Fool Koller, the Clown Credit: Matt Beard
Stephen Brine, Aerial Straps Credit: Matt Beard
Aleksei Goloborodko, Contortionist Credit: Matt Beard
Ugo Laffolay, Hand balancing Credit: Matt Beard
Rosa Tyyska, Cyr Wheel Credit: Matt Beard
Swing to Swing Credit: Matt Beard
Majo Cornejo, Singer Credit: Matt Beard

This year, Cirque du Soleil's annual show at the Albert Hall is their 2016 creation subtitled “A Waking Dream of Mexico” in which the sets of Eugenio Caballero and costumes of Giovanna Buzzi are inspired by Mexican nature and culture. A vast disc recalling some huge Aztec sculpture could be seen as sometimes the sun or the moon, costumes are inspired by native plants and animals. There’s a lively bodega, and a local festival; guitars, trumpets, marimbas, maracas and singer Majo Cornejo deliver Mexican music, the musicians half turned into crocodiles as cactus wander around.

After starting late, waiting to get everyone in on opening night, it began with a stimulating guitar solo that was awkwardly followed by announcements to suggest being on a plane bound for Mexico, then a sequence in which clown Fool Koller skydives from the darkness above before the stunning real opener when he turns a giant key and Shelli Epstein runs in as a Monarch butterfly, her huge wings stretching out across the stage with a huge silver horse galloping after her, pounding along on a fast-moving platform that adds also extra excitement to later acts.

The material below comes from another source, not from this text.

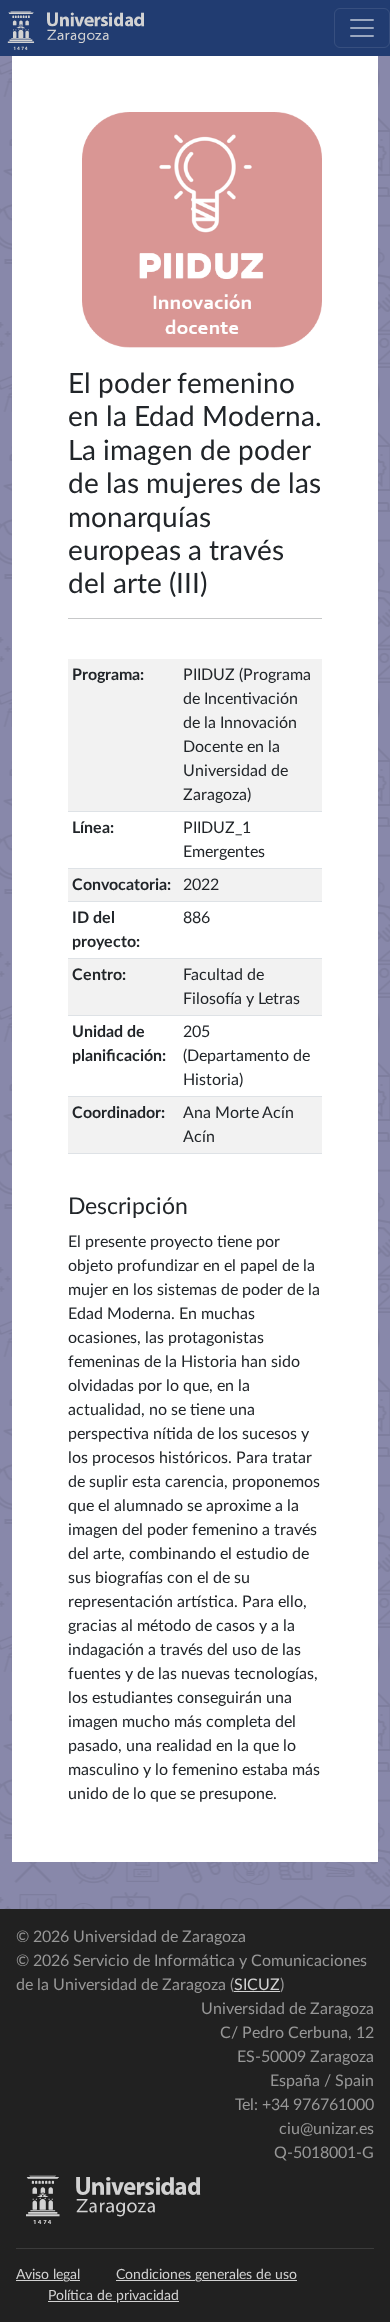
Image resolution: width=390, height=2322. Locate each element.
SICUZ (257, 1985)
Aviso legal (48, 2275)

The fare that follows, packaged in Cirque du Soleil’s style, features some typical contemporary circus acts but these are top-notch performers. There is a girl being tossed and spun in the air by strong men, the whole company turned into hummingbirds diving through towers of hoops, fantastic pole work using them like lisse ropes. Rosa Tyyska and Nora Zoller spin or travel in Cyr wheels as Enya White is on trapeze above, Ugo Laffolay balances on thin canes high above us, a man in a wrestler’s mask (is it Krysztof Holowenko?) swings out ever further, ever higher until he is almost hitting the roof as he goes over the top right through 360o. There’s a juggler, Cylios Pytlak, who keeps on calling down one more club from the sky until he is handling seven of them, graceful contortionist Aleksei Goloborodko, sinuous in snake-scaled leggings, and Laura Biondo and Abou Traoré skilfully controlling the ball in football dance, Abou even while performing breakdance.

Many of the 44-strong company of musicians, puppeteers and performers are presenting multiple skills and the company is used to add dramatic effect in support of each act. But even more dramatic is the curtain of water that falls the full height above the stage adding beauty and danger to several acts. It becomes the screen for a sequence of lovely projections. It is an integral part of one of the clown’s routines while he has another sequence interacting with the audience by means of a whistle.

Especially exciting is the Aerial Strap display by tattooed Stephen Brine, hanging high above with one hand as he reshapes his body, extra drama added as water rains down on him, when he drops down into the pool it has formed and rises, limbs and long hair shedding water as he spins and then he confronts a huge jaguar that has been prowling the stage (a great piece of puppetry).

The show climaxes with a Swing-to-Swing act with many participants, leaping the gap from one swing to the other and then with the star turns somersaulting high between them or crossing simultaneously.

Luzia soon makes up for those opening items. It is a dream that you don't want to end.